About this task: Set down the entries below exactly, leaving out all images.

Material for the task:
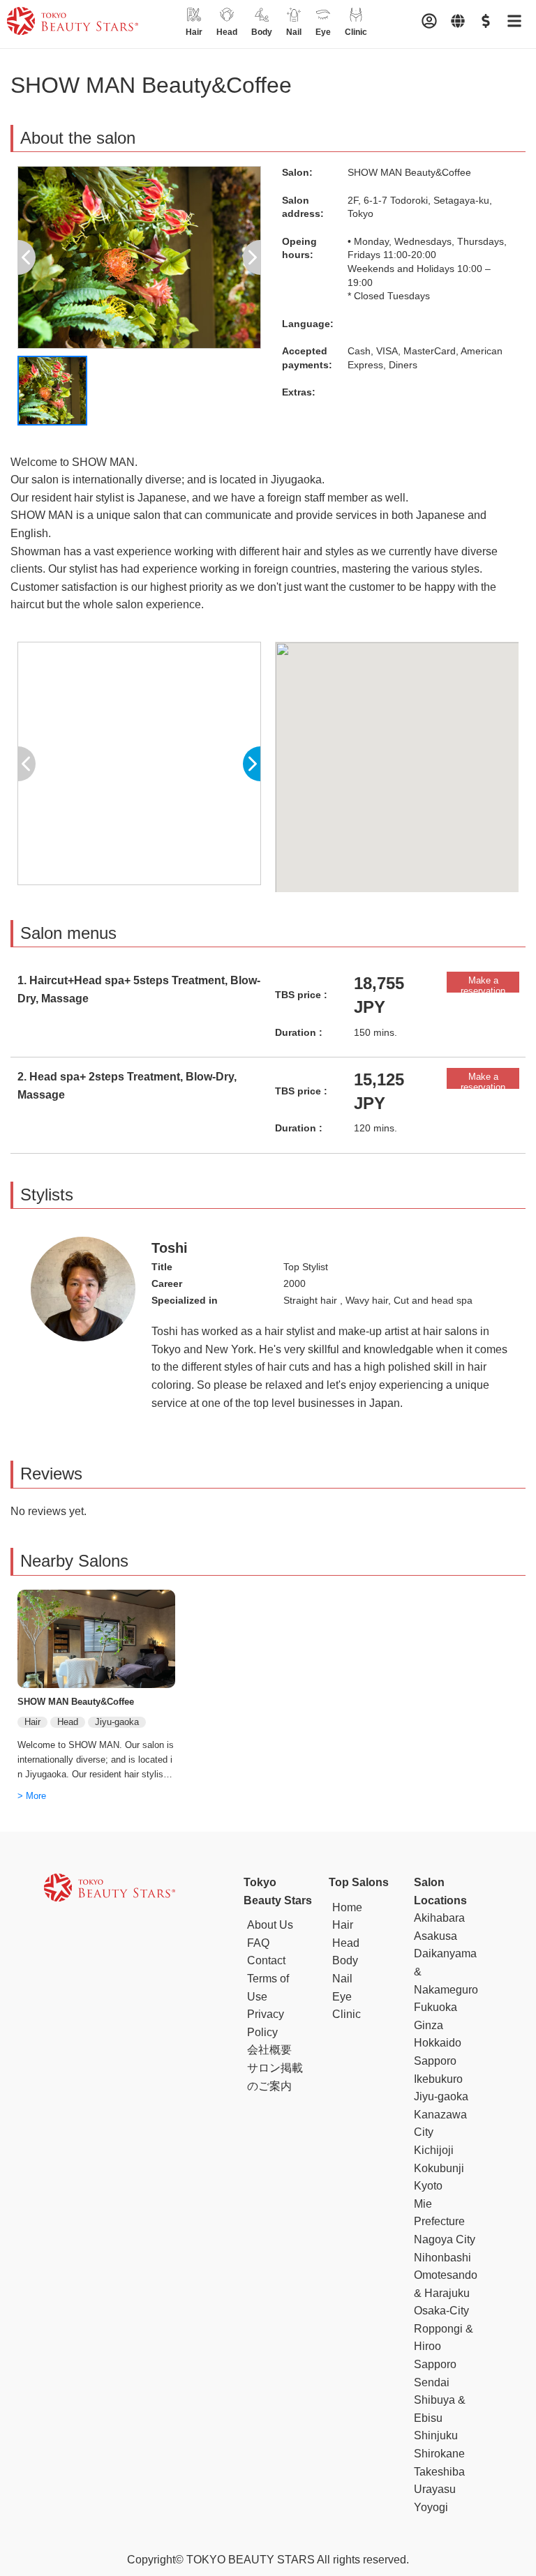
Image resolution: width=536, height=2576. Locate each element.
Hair (342, 1925)
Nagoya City (444, 2239)
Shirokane (439, 2454)
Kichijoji (434, 2150)
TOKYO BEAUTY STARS (250, 2560)
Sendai (431, 2382)
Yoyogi (431, 2507)
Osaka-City (441, 2311)
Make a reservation (483, 984)
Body (345, 1960)
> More (31, 1796)
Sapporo (435, 2364)
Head (345, 1943)
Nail (342, 1978)
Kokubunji (439, 2168)
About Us (270, 1925)
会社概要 (269, 2050)
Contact (266, 1960)
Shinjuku (436, 2435)
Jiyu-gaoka (441, 2096)
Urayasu (435, 2489)
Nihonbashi (442, 2258)
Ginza (428, 2025)
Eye (342, 1997)
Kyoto (428, 2186)
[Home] (72, 23)
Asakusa (435, 1936)
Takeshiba (439, 2472)
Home (347, 1907)
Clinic (346, 2014)
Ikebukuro (438, 2079)
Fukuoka (435, 2007)
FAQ (258, 1943)
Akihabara (439, 1918)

Response to this exercise:
Image resolution: width=536, height=2576. Locate each element.
Hair (342, 1925)
Nagoya City (444, 2239)
Shirokane (439, 2454)
Kichijoji (434, 2150)
TOKYO BEAUTY STARS (250, 2560)
Sendai (431, 2382)
Yoyogi (431, 2507)
Osaka-City (441, 2311)
Make a reservation (483, 984)
Body (345, 1960)
> More (31, 1796)
Sapporo (435, 2364)
Head (345, 1943)
Nail (342, 1978)
Kokubunji (439, 2168)
About Us (270, 1925)
会社概要 (269, 2050)
Contact (266, 1960)
Shinjuku (436, 2435)
Jiyu-gaoka (441, 2096)
Urayasu (435, 2489)
Nihonbashi (442, 2258)
Ginza (428, 2025)
Eye (342, 1997)
Kyoto (428, 2186)
[Home] (72, 23)
Asakusa (435, 1936)
Takeshiba (439, 2472)
Home (347, 1907)
Clinic (346, 2014)
Ikebukuro (438, 2079)
Fukuoka (435, 2007)
FAQ (258, 1943)
Akihabara (439, 1918)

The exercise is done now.